Select data with a query

The Apache Derby software provides a powerful, open source database that can be used as a persistent store for a wide range of database applications. One of the main reasons for this popularity is Apache Derby's query support, which lets you selectively extract columns from specific rows across one or more tables that satisfy some Boolean condition. Learn about Apache Derby's query capabilities and how to use the SELECT statement to perform complex queries.

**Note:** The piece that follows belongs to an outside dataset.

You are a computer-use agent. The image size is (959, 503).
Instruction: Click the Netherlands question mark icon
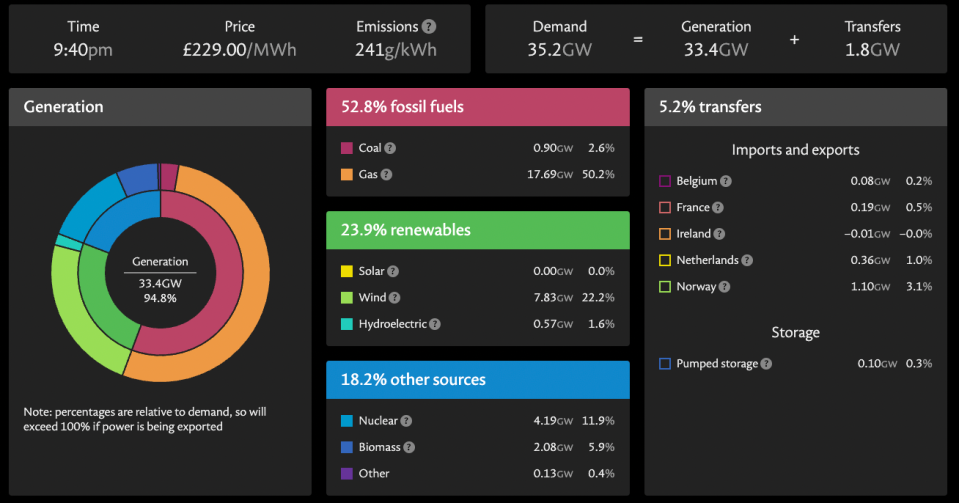pyautogui.click(x=747, y=260)
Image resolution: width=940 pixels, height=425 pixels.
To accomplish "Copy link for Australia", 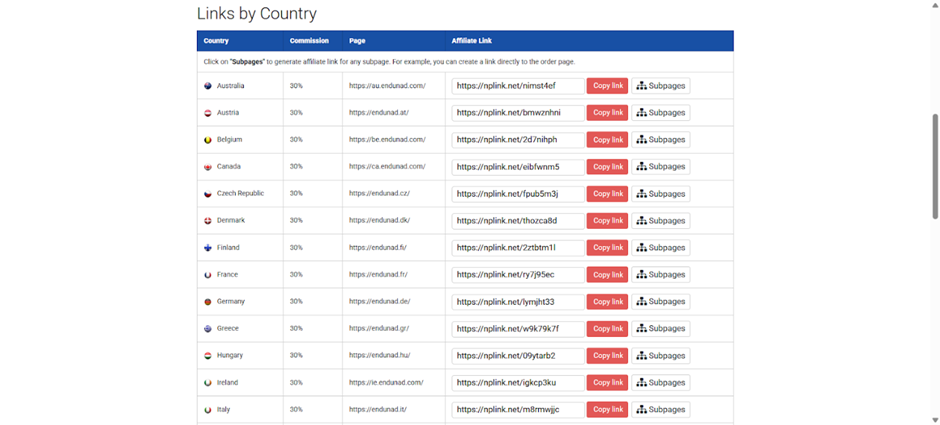I will (x=607, y=86).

Robert Brunner, NCSA Research Scientist, Assistant Professor of Astronomy, University of Illinois, Urbana-Champaign

Robert J. BrunnerRobert J. Brunner is a research scientist at the National Center for Supercomputing Applications and an assistant professor of astronomy at the University of Illinois, Urbana-Champaign. He has published several books and a number of articles and tutorials on a range of topics.



06 June 2006

Database queries

The previous article in this series, Developing with Apache Derby -- Hitting the Trifecta: Database development with Apache Derby, Part 3: Running scripts and inserting data, ended by running a script that inserted ten rows and then displayed these rows for validation. That article didn't discuss how the rows were selected for display because it focused on inserting data into an Apache Derby database. The topic of this article is the selection and extraction of data from an Apache Derby database. But before you can perform a database query, you must create a database that contains several tables populated with relevant data.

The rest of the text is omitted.